I’m a former teacher myself, and I’m married to a middle school teacher. During the pandemic, I had an up-close view of the ways my partner’s orientation to teaching shifted. Pre-pandemic, more often than not, he was staying at school later than he meant to because of “just one last thing” he wanted to do to support his students or colleagues. Working from the kitchen table forced him to draw a boundary between his work life and home life since there was no room for dinner until he put away his work station. This small necessity empowered him to make other lifestyle choices to support his efficacy as a teacher—like reducing his caffeine intake in favor of actual breaks throughout the day and incorporating daily workouts into his routine. These gains improved his wellbeing, and they also translated to his students’ success because the more resourced the teacher, the more he or she is able to stay attuned and present.
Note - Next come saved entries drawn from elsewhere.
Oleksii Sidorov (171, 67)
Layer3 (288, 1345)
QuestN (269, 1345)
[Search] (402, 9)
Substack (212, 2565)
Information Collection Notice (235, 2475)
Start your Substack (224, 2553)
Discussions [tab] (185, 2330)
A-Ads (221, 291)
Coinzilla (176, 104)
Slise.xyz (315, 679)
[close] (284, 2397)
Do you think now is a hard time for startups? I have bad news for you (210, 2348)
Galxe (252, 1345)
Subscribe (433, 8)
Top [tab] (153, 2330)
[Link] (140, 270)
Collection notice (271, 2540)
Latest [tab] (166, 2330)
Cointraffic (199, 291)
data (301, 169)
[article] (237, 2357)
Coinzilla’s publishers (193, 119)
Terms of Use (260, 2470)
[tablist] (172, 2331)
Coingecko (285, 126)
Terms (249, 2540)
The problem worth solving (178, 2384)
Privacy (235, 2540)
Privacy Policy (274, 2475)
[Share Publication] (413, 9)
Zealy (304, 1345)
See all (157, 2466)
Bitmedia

And that’s arguably the most important teaching skill there is—in a Zoom classroom or a physical classroom.
There is perhaps no better evidence that my partner’s small shifts had a big impact on his efficacy than an interaction I overheard in our small house on the last day of class. He was saying goodbye to one of the seventh-grade students he’d been working with all year, a reluctant reader many grade levels “behind” in reading. The student had been reticent to come to class and even more resistant to participate in front of his classmates. Because my partner was spending less time teaching all the students at once, he had more time to provide extra 1:1 support for the student, which in turn increased the student’s willingness to attend. The student may not have turned on his video camera the whole year, but his reading increased several grade levels, and on that last day when my partner congratulated him, the student said, “I’d like to take your class again next year.” When my partner told him he wouldn’t need the class next year, the boy said, “Well, I hope I can still come see you then and say hi.”
Pre-pandemic, this success would only have been possible if my partner had been willing to meet with the student after work, thus postponing time with his own family and children.
During the pandemic, our work at The Teaching Well has increased because wellbeing cannot be ignored in the face of a deadly virus. A teacher who gets to use the bathroom as needed, who can take a micro-nap in the middle of the day, who takes a sick day when they first start to feel run down, and who has more time for planning and reflection is a teacher who is better able to attend to their own emotional activation in the face of so much grief in the world.
This becomes even more important for teachers, like the three I mention here, who work in high-trauma communities. A teacher who is cared for can be the grounding presence their students need, and that grounding is the foundation for learning.
I hope that teachers will be able to take the few things that worked for them about online teaching and incorporate those into their days back at school. This might mean actually sitting down for lunch or closing their eyes for 15 minutes in between the end of the school day with students and all of the afterschool tasks that need a teacher’s attention.
After all that our teachers did for us last year, it’s beyond time we care for them by shifting expectations about how and when their work has to get done. There’s no doubt that students will reap the benefits.